**Task directions:**
What is needed is an exact repeat of the lines from the one holding "Click Spara och stäng button" through the final line of the data, with no pictures.
++++++++++
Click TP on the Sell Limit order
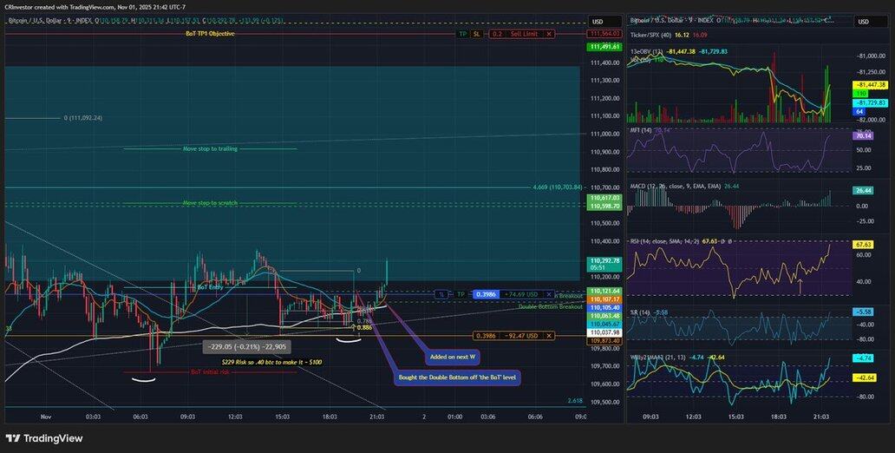The width and height of the screenshot is (895, 453). coord(462,34)
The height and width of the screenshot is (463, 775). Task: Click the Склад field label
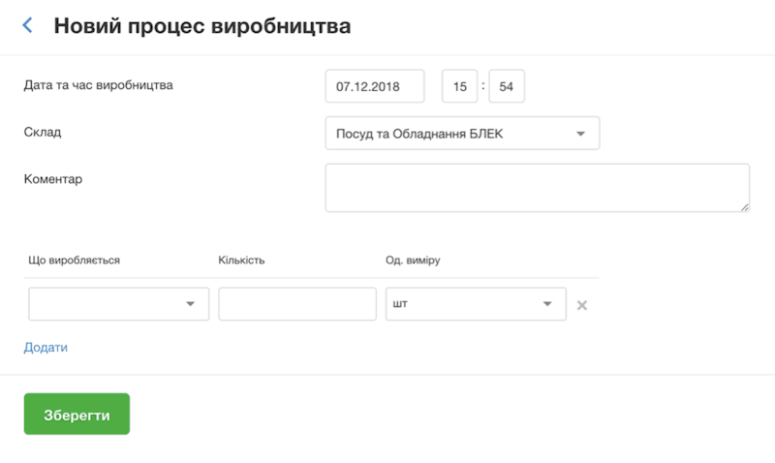43,132
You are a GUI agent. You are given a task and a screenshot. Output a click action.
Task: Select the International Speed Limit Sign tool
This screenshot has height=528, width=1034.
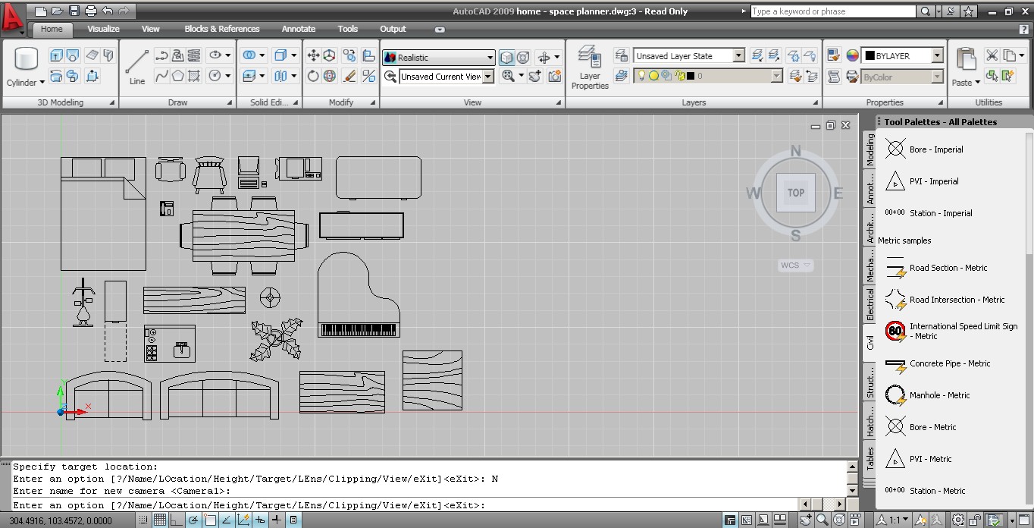point(963,331)
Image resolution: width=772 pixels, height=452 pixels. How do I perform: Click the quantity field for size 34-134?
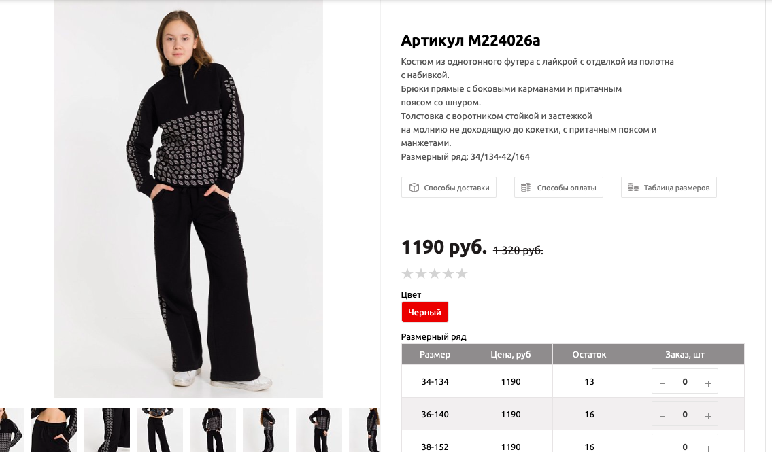point(685,382)
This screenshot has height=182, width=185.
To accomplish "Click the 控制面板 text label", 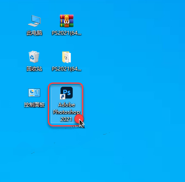I will coord(34,105).
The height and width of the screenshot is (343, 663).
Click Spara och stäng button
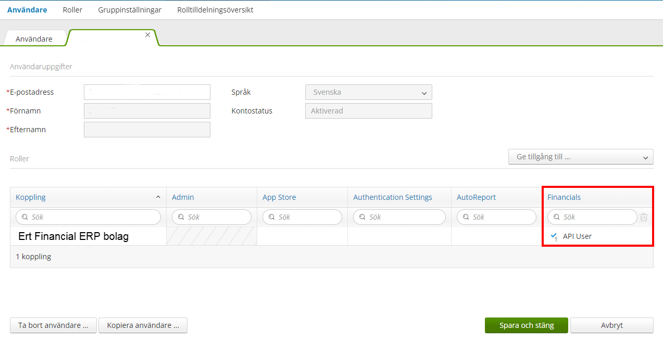pos(526,325)
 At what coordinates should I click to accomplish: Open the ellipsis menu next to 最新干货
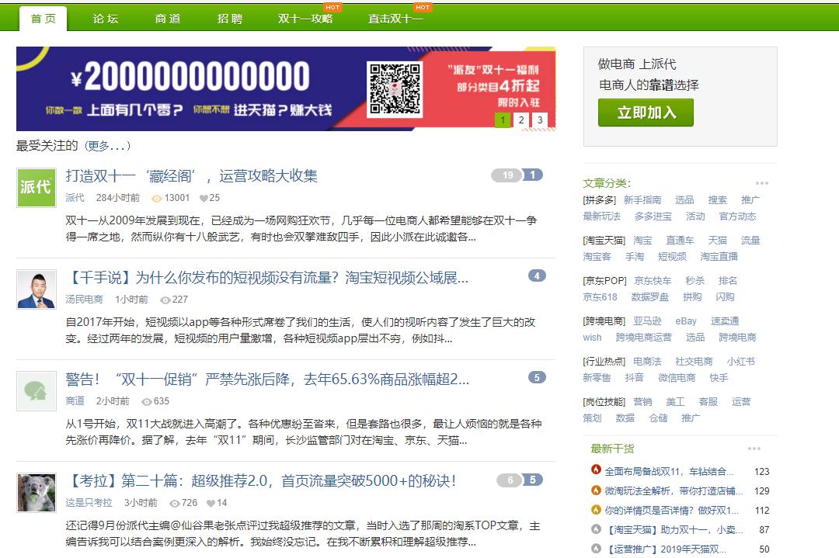[x=754, y=448]
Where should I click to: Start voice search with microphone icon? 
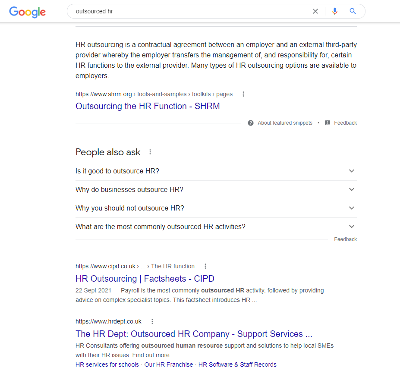pos(335,11)
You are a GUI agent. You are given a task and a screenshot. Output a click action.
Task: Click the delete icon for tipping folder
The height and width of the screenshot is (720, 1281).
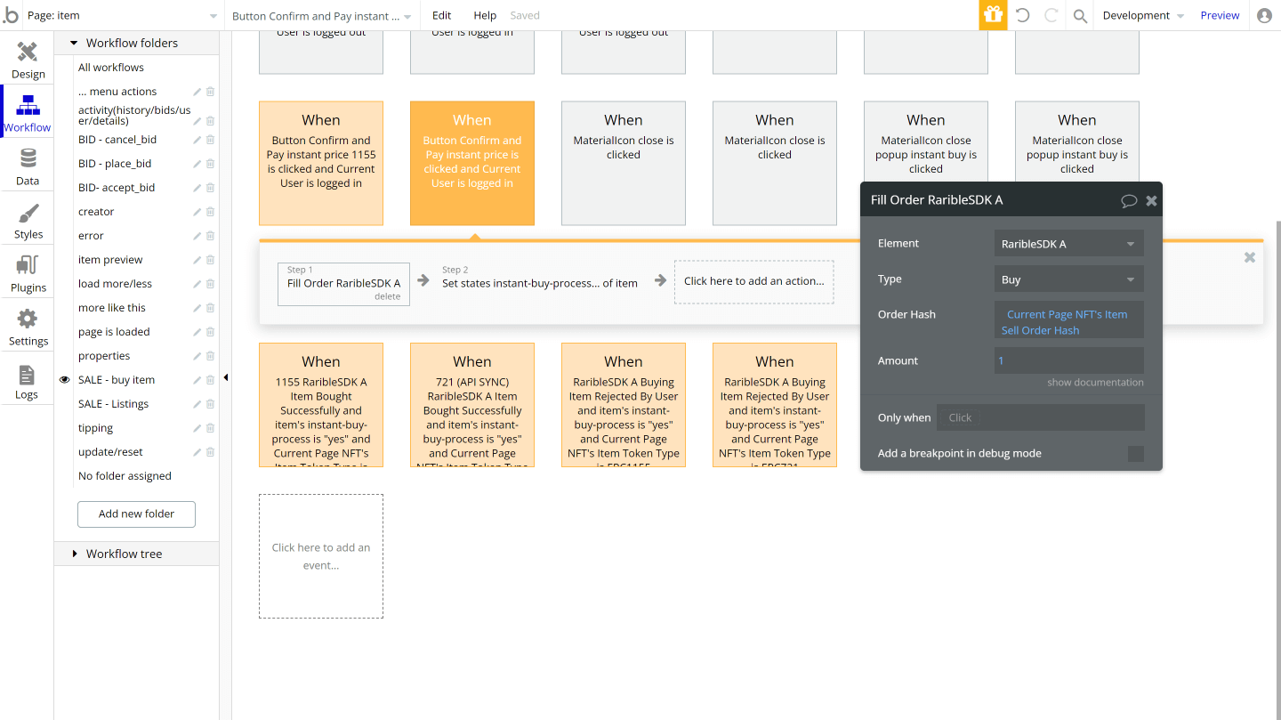pyautogui.click(x=209, y=427)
++++++++++
**Answer to this problem:**
Click Spara och stäng button
pos(526,325)
 At what coordinates should I click to accomplish: Open the ellipsis menu next to 最新干货
[x=754, y=448]
Where should I click to: Start voice search with microphone icon? 
pos(335,11)
You are a GUI agent. You are given a task and a screenshot. Output a click action.
Task: Click the delete icon for tipping folder
The height and width of the screenshot is (720, 1281).
pyautogui.click(x=209, y=427)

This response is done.